Dans le droit-fil de cette citation, l'amendement que je vous propose a pour objet d'accélérer le remboursement de la TVA au profit des communes des zones franches.
Afin d'éviter toute incidence sur le solde budgétaire de l'exercice 1998, et pour être agréable au Gouvernement, nous proposons même que la mesure n'entre en vigueur qu'à partir de 1999. Je suis persuadé que le Gouvernement sera très sensible à ce geste ! (Sourires.)
M. le président. Quel est l'avis de la commission ?
M. Alain Lambert. rapporteur général. Il est vrai que le Sénat et sa commission des finances sont constants, et ce quels que soient les gouvernements.
La commission des finances estime que cet amendement est tout à fait pertinent, puisqu'il s'agit de favoriser l'action en faveur de zones urbaines difficiles, en incitant au développement d'équipements sportifs et culturels de nature à offrir aux jeunes et aux habitants de ces quartiers un meilleur environnement. De surcroît, le dispositif ne nous semble pas exposer l'Etat à de trop lourdes dépenses, dans la mesure où il s'agit plutôt d'un coût de trésorerie, puisque cet amendement ne fait qu'avancer la date du versement du fonds de compensation pour la TVA, le FCTVA.
La commission des finances a donc émis un avis favorable.
M. le président. Quel est l'avis du Gouvernement ?
M. Christian Sautter, secrétaire d'Etat. C'est avec un grand respect que j'ai écouté M. Diligent.
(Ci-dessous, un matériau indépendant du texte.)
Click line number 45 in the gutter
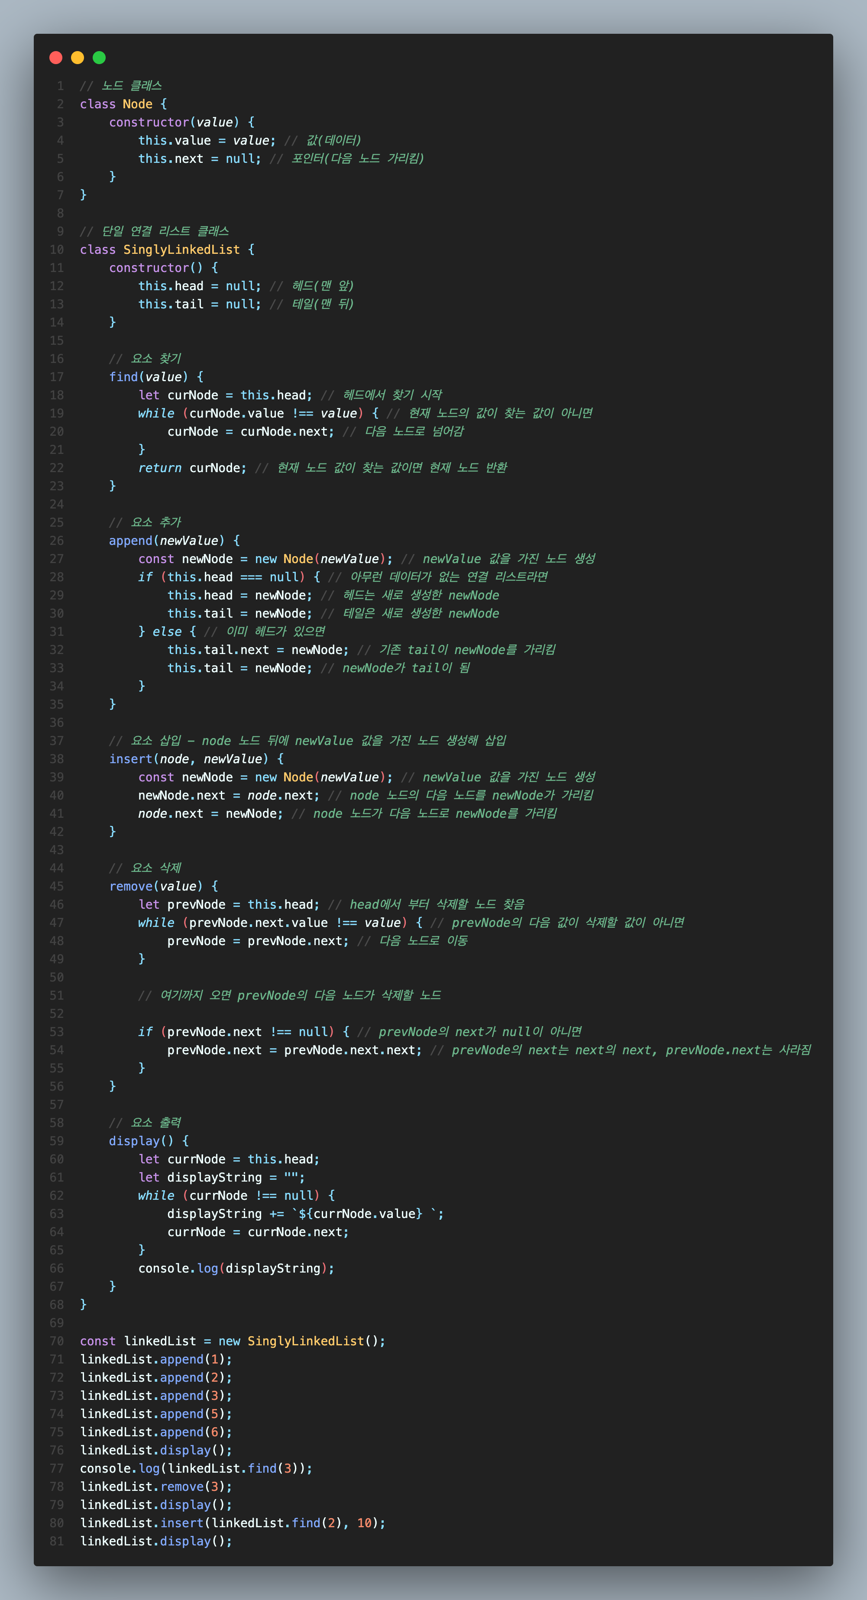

Avec continuité et une certaine obstination, il propose que les remboursements du Fonds de compensation pour la TVA interviennent l'année même - et non deux ans après, comme il est de règle - de la réalisation de l'investissement, lorsqu'il s'agit d'un investissement relatif aux équipements collectifs à caractère culturel ou sportif situés dans ce que l'on appelle les zones franches urbaines, les ZFU, et ce afin d'encourager les communes à y implanter de tels équipements.
M. Diligent y voit un encouragement à une politique d'intégration dont il a été l'un des artisans et l'un des défenseurs les plus acharnés.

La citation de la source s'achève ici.